#### What the exercise asks
Word for word, restate the records that follow.

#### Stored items
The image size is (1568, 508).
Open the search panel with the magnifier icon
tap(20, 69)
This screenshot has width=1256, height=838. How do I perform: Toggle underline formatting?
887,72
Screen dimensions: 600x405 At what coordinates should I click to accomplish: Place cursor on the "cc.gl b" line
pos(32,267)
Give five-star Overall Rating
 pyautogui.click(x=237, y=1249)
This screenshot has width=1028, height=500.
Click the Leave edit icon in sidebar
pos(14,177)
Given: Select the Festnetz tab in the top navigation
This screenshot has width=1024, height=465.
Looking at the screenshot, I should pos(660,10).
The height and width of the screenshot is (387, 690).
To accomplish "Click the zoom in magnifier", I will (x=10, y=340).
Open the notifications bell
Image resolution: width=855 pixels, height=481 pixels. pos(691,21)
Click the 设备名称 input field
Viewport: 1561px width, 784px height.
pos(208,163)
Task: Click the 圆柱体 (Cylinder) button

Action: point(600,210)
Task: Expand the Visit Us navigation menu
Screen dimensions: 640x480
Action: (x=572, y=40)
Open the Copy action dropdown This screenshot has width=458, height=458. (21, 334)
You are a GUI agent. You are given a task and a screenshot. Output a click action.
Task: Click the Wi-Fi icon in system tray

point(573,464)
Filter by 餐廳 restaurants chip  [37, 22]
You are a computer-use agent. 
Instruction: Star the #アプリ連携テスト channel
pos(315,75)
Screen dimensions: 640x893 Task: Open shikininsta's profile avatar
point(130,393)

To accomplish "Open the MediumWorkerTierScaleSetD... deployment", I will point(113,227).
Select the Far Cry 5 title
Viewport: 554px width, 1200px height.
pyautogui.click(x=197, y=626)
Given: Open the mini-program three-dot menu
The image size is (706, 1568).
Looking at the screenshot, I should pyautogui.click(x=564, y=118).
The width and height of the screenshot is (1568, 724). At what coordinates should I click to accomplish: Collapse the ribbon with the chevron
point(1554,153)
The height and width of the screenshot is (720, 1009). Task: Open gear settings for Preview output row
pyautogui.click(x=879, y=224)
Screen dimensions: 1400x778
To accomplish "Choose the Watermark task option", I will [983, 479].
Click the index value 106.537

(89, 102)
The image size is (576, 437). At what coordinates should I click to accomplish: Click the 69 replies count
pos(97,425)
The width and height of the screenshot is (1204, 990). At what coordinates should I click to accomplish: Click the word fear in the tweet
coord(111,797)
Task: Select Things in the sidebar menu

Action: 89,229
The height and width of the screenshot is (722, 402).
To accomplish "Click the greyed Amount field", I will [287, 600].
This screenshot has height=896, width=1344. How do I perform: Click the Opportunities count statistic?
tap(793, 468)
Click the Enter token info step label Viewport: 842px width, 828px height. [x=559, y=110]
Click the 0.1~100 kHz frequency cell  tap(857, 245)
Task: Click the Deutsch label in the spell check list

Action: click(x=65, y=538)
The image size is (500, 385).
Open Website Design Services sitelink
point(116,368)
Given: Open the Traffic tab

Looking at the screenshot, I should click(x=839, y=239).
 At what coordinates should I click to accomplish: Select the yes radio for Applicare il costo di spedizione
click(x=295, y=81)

#### Your response
The image size is (1568, 508).
Open the search panel with the magnifier icon
tap(20, 69)
This screenshot has width=1256, height=838. How do I perform: Toggle underline formatting?
887,72
Screen dimensions: 600x405 At what coordinates should I click to accomplish: Place cursor on the "cc.gl b" line
pos(32,267)
Give five-star Overall Rating
 pyautogui.click(x=237, y=1249)
This screenshot has width=1028, height=500.
Click the Leave edit icon in sidebar
pos(14,177)
Given: Select the Festnetz tab in the top navigation
This screenshot has width=1024, height=465.
Looking at the screenshot, I should pos(660,10).
The height and width of the screenshot is (387, 690).
To accomplish "Click the zoom in magnifier", I will (x=10, y=340).
Open the notifications bell
Image resolution: width=855 pixels, height=481 pixels. pos(691,21)
Click the 设备名称 input field
Viewport: 1561px width, 784px height.
pos(208,163)
Task: Click the 圆柱体 (Cylinder) button

Action: point(600,210)
Task: Expand the Visit Us navigation menu
Screen dimensions: 640x480
Action: (x=572, y=40)
Open the Copy action dropdown This screenshot has width=458, height=458. (21, 334)
You are a GUI agent. You are given a task and a screenshot. Output a click action.
Task: Click the Wi-Fi icon in system tray

point(573,464)
Filter by 餐廳 restaurants chip  [37, 22]
You are a computer-use agent. 
Instruction: Star the #アプリ連携テスト channel
pos(315,75)
Screen dimensions: 640x893 Task: Open shikininsta's profile avatar
point(130,393)

To accomplish "Open the MediumWorkerTierScaleSetD... deployment", I will point(113,227).
Select the Far Cry 5 title
Viewport: 554px width, 1200px height.
pyautogui.click(x=197, y=626)
Given: Open the mini-program three-dot menu
The image size is (706, 1568).
Looking at the screenshot, I should pyautogui.click(x=564, y=118).
The width and height of the screenshot is (1568, 724). At what coordinates should I click to accomplish: Collapse the ribbon with the chevron
point(1554,153)
The height and width of the screenshot is (720, 1009). Task: Open gear settings for Preview output row
pyautogui.click(x=879, y=224)
Screen dimensions: 1400x778
To accomplish "Choose the Watermark task option", I will [983, 479].
Click the index value 106.537

(89, 102)
The image size is (576, 437). At what coordinates should I click to accomplish: Click the 69 replies count
pos(97,425)
The width and height of the screenshot is (1204, 990). At what coordinates should I click to accomplish: Click the word fear in the tweet
coord(111,797)
Task: Select Things in the sidebar menu

Action: 89,229
The height and width of the screenshot is (722, 402).
To accomplish "Click the greyed Amount field", I will [287, 600].
This screenshot has height=896, width=1344. How do I perform: Click the Opportunities count statistic?
tap(793, 468)
Click the Enter token info step label Viewport: 842px width, 828px height. [x=559, y=110]
Click the 0.1~100 kHz frequency cell  tap(857, 245)
Task: Click the Deutsch label in the spell check list

Action: click(x=65, y=538)
The image size is (500, 385).
Open Website Design Services sitelink
point(116,368)
Given: Open the Traffic tab

Looking at the screenshot, I should click(x=839, y=239).
 At what coordinates should I click to accomplish: Select the yes radio for Applicare il costo di spedizione
click(x=295, y=81)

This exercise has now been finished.